O sistema seriado é o nosso: é preciso o aluno chegar a uma média “x” por matéria para seguir para a série seguinte. No sistema de ciclos, adotado em muitos países desenvolvidos, o aluno cumpre ciclos conforme a idade. O modelo faz tudo para não reprovar, mas não deixa simplesmente passar adiante. O sistema de ciclos faz um rigoroso acompanhamento do nível do aluno e adota sistemáticas para mantê-lo no nível requerido para aquele ciclo, como a oferta de aulas de reforço no contraturno.

Ou seja: quer fazer o aluno passar, mas não quer que ele passe de qualquer maneira.

Nos dois modelos, o êxito passa pelo esforço de fazer da escola um espaço estimulante – o que, infelizmente, não é a regra no país.

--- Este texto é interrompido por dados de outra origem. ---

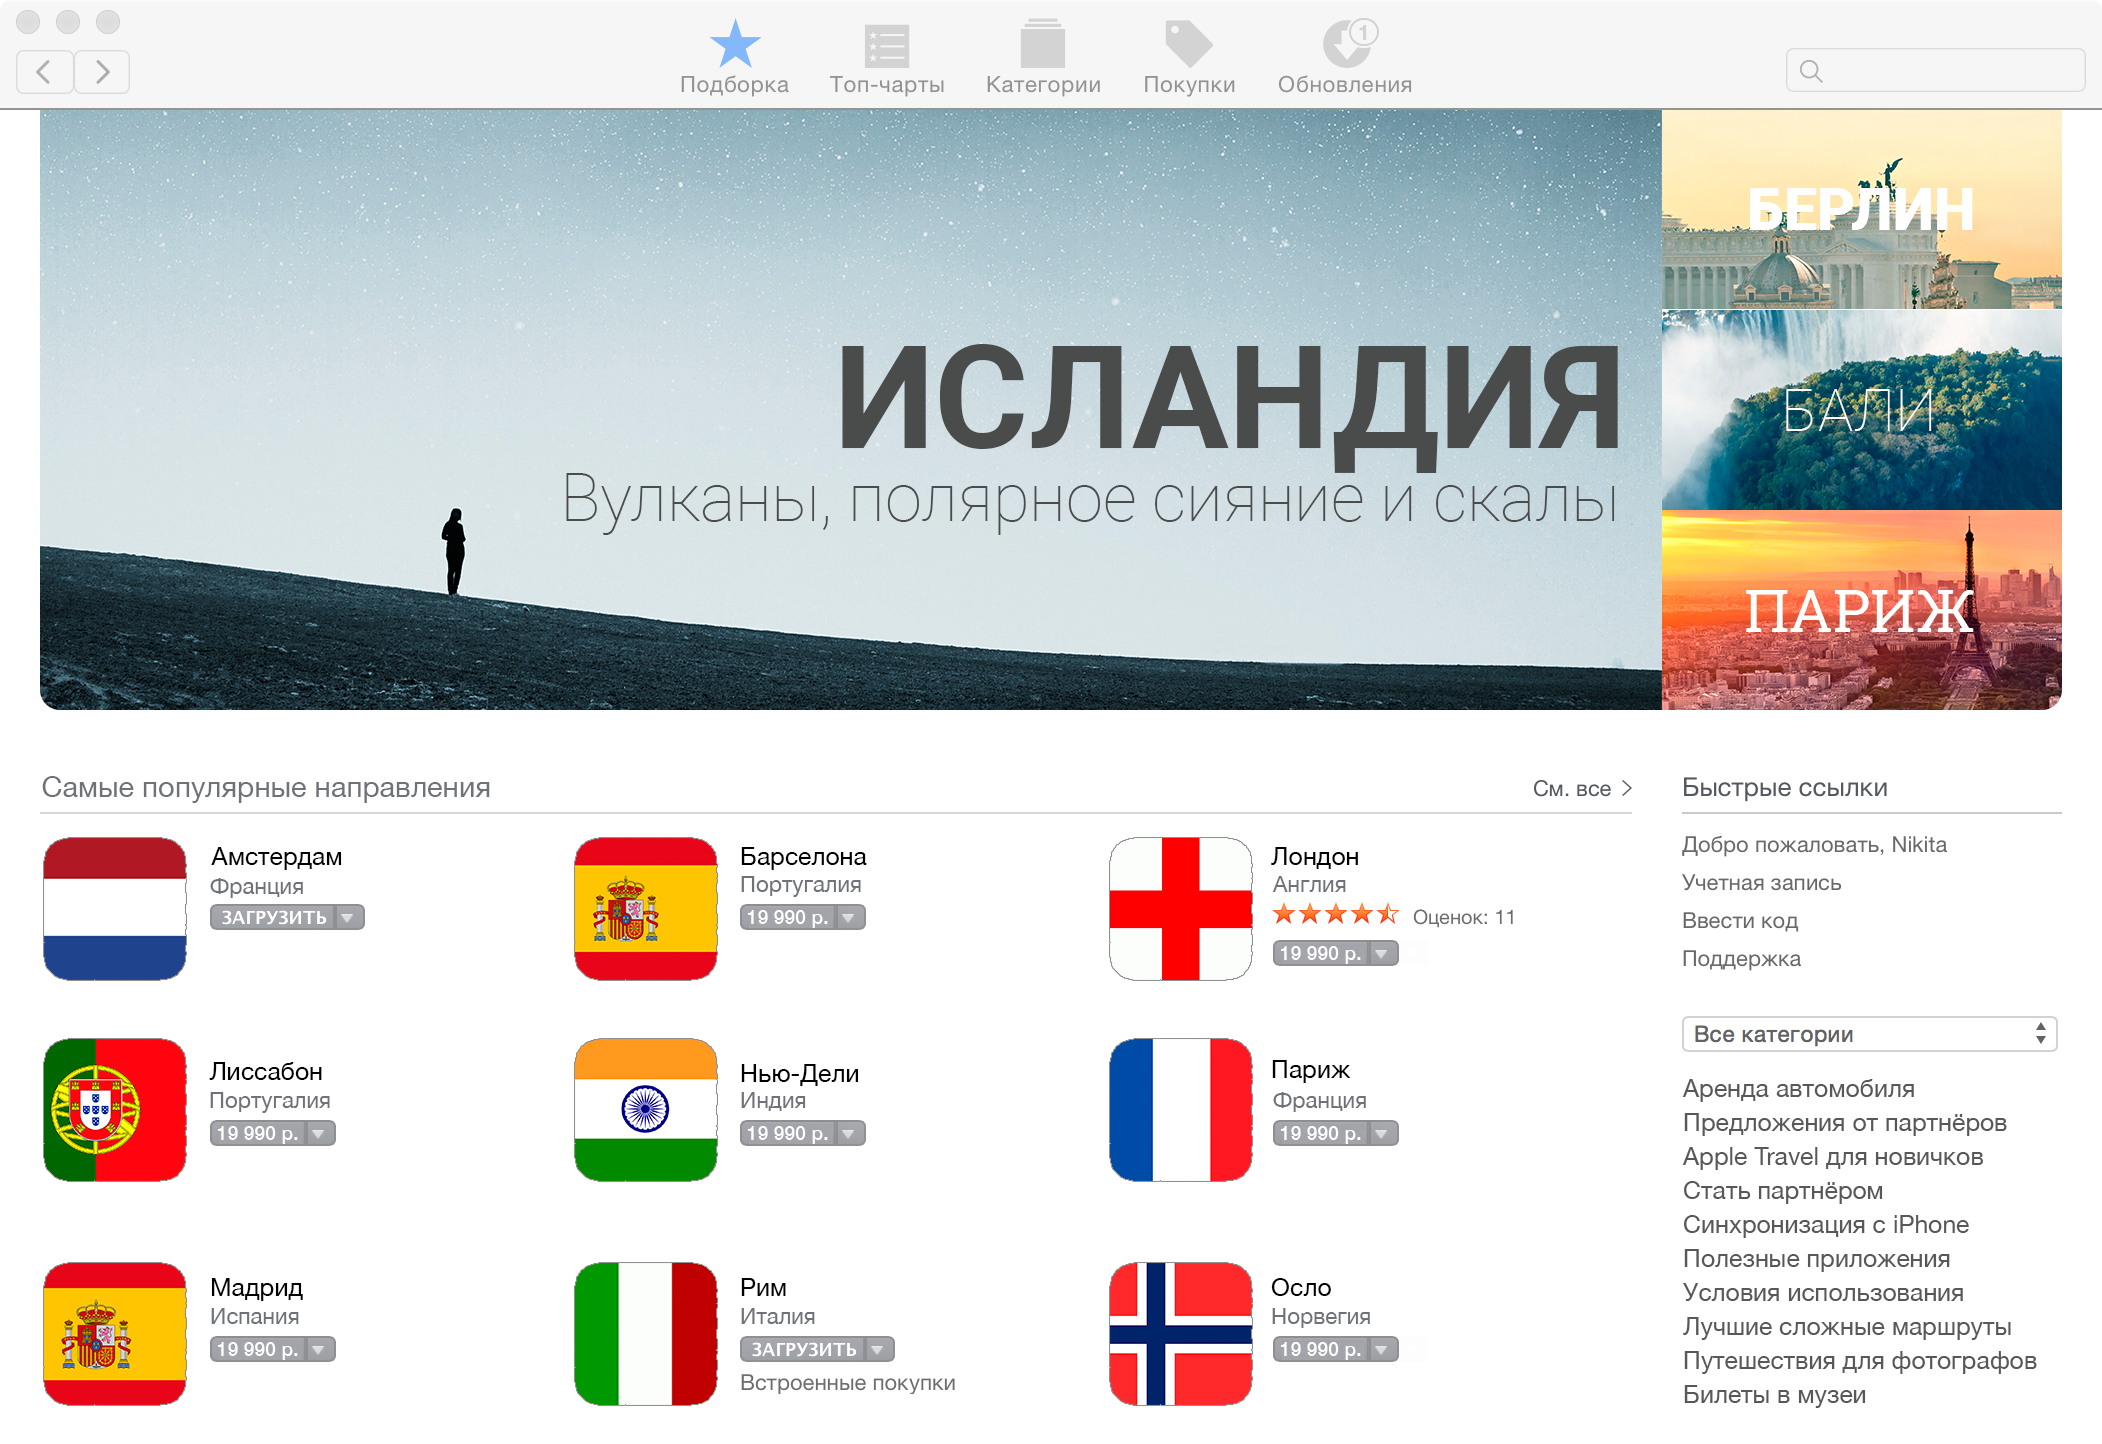Open Осло Norway flag app icon
This screenshot has width=2102, height=1444.
(1180, 1333)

É algo que precisa ser repensado. Também deve ser repensado o custo social da nossa educação: com ou sem reprovação, a baixa qualidade do ensino forma cidadãos com mais dificuldades no futuro. E esse custo, não tem preço.
 

Passar pra ficar bem na fita

Estudiosos da educação no Brasil têm denunciado um fenômeno cada vez mais presente: a aprovação para gerar estatística positiva para os governos. Ou seja, evita-se reprovar. Passa-se o aluno de qualquer jeito, já que a repetição e a evasão (um dos efeitos da reprovação) comprometem os indicadores do Estado ou do Município. Para o gestor ficar bonito na fita, é proibido reprovar.

Reprovação faz parte da história de nomes que marcaram a Humanidade, pessoas que se reinventaram como gente a partir desse descompassado. Certamente o ideal é que a educação tenha a capacidade de transferir conhecimento que permita o aluno passar de série. Mas, nesse quadro, cabe a pergunta sobre o custo maior: reprovar um aluno ou passá-lo sem que tenha condições de acompanhar a aprendizagem na nova série?